Syria is home to diverse ethnic and religious groups dominated by the Sunni Arabs. Bashar al-Assad who has been president of The Arab Republic of Syria since 2000 has effectively suspended most constitutional protections for citizens, many of whom have fled the country. A civil war has splintered the country, divided national alliances and contributed to rise of the Islamic State of Iraq and Syria (ISIS) founded by Abu Musab al-Zarqawi in 1999.

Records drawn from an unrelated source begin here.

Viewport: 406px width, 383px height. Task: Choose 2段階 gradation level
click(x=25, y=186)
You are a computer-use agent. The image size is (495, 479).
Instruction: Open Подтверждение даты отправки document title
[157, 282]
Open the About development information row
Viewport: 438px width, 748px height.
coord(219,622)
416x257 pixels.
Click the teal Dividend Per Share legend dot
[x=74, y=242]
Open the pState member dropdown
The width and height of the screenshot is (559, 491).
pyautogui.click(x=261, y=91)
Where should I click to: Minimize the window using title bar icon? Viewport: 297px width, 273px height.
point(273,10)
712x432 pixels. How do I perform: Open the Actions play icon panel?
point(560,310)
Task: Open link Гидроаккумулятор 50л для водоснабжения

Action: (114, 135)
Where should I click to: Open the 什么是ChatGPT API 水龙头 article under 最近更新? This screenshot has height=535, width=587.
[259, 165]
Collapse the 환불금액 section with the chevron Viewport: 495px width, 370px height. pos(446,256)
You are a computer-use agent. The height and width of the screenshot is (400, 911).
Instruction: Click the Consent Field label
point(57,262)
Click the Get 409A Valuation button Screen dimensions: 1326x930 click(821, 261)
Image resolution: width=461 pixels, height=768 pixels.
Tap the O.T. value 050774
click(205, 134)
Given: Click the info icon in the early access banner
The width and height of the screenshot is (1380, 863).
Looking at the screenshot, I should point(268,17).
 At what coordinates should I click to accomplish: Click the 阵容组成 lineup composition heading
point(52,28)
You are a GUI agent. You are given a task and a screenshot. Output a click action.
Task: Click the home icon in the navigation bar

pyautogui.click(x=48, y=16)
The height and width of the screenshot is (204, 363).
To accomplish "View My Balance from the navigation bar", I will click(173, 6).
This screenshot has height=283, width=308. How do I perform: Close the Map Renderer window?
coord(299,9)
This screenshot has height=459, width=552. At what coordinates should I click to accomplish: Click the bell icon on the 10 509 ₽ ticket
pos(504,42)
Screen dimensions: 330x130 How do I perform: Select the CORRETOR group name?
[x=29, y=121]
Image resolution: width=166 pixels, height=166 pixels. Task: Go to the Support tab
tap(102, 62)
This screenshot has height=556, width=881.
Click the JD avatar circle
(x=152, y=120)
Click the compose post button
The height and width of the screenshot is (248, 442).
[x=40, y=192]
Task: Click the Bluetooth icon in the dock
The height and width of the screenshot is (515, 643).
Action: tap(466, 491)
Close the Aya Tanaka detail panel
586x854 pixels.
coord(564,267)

Iraq. In 1979 the Shiite Muslim Ayatollah Khomeini took control of Iran and fought a war with Iraq over territorial disputes. The United States supported Iraq until the Kuwait invasion in 1991 when the United States organized the Islamic coalition against Iraq. In March 2003 United States-led forces launched another war against Iraq to topple Iraqi leader Saddam Hussein a supporter of the Taliban. After the American presence in Iraq ended in 2011 fighters from the Syrian Civil War spilled into the country allowing ISIS to grab Iraqi territory.
Iran. The Persian Empire as Iran was then called collapsed with the invasion of Alexander the Great in 330 BC. Under the Sassanid Dynasty Iran again became a leading world power until Muslims raided the country in 651 AD. Following a coup in 1953 secular Iran gradually became close allies with United States until the 1979 revolution. With the fall of Saddam Hussein Iran has become a nuclear threat and the religious terror group Hezbollah, an Iranian surrogate has grown more powerful.
Pakistan. In the nineteenth century the area that makes up Pakistan and India came under British colonial rule. In 1947, Pakistan was created as a homeland for Muslims while the people of India were primarily Hindus. Almost all the people of Pakistan are Muslims, but major cultural groups including Punjabis, Sindhis, and Pashtuns make establishing a unified nation difficult.
Palestine, the land at the eastern end of the Mediterranean Sea and between Egypt and southwest Asia, has for over 2000 years been the center of religious conflict. Between 1933 and 1935, more than 100,000 Jewish refugees fled to Palestine to escape persecution in Nazi Germany and Poland. In 1947, the United Nations (UN) divided Palestine into two states, one Arab and one Jewish. The day after the Jews established the state of Israel on May 14, 1948, five Arab states—Egypt, Jordan, Iraq, Lebanon, and Syria—attacked Israel and were defeated. In May 1967 Egyptian troops entered the Sinai Peninsula. In the following six days, the Israelis destroyed the invading Islamic armies. The Palestine Liberation Organization (PLO), founded in 1964, seeks to establish an independent state in Palestine. The other Islamic states support the Palestinian’s fight against the Israelis, but exclude Palestinians from their own countries, considering them an inferior sect.
Malaysia a constitutional monarchy and a parliamentary democracy divided into 13 states and a Federal Territory in Southeast Asia is rich in natural resources and racially and ethically diverse. Islam is the official religion. Kuala Lumpur with the world’s tallest building, the Petronas Towers, reflects the urbanization of Malaysia. With Muslim mosques, Christian churches and Hindu and Buddhist temples standing side-by-side, stricter Islamic standards have engendered religious unrest.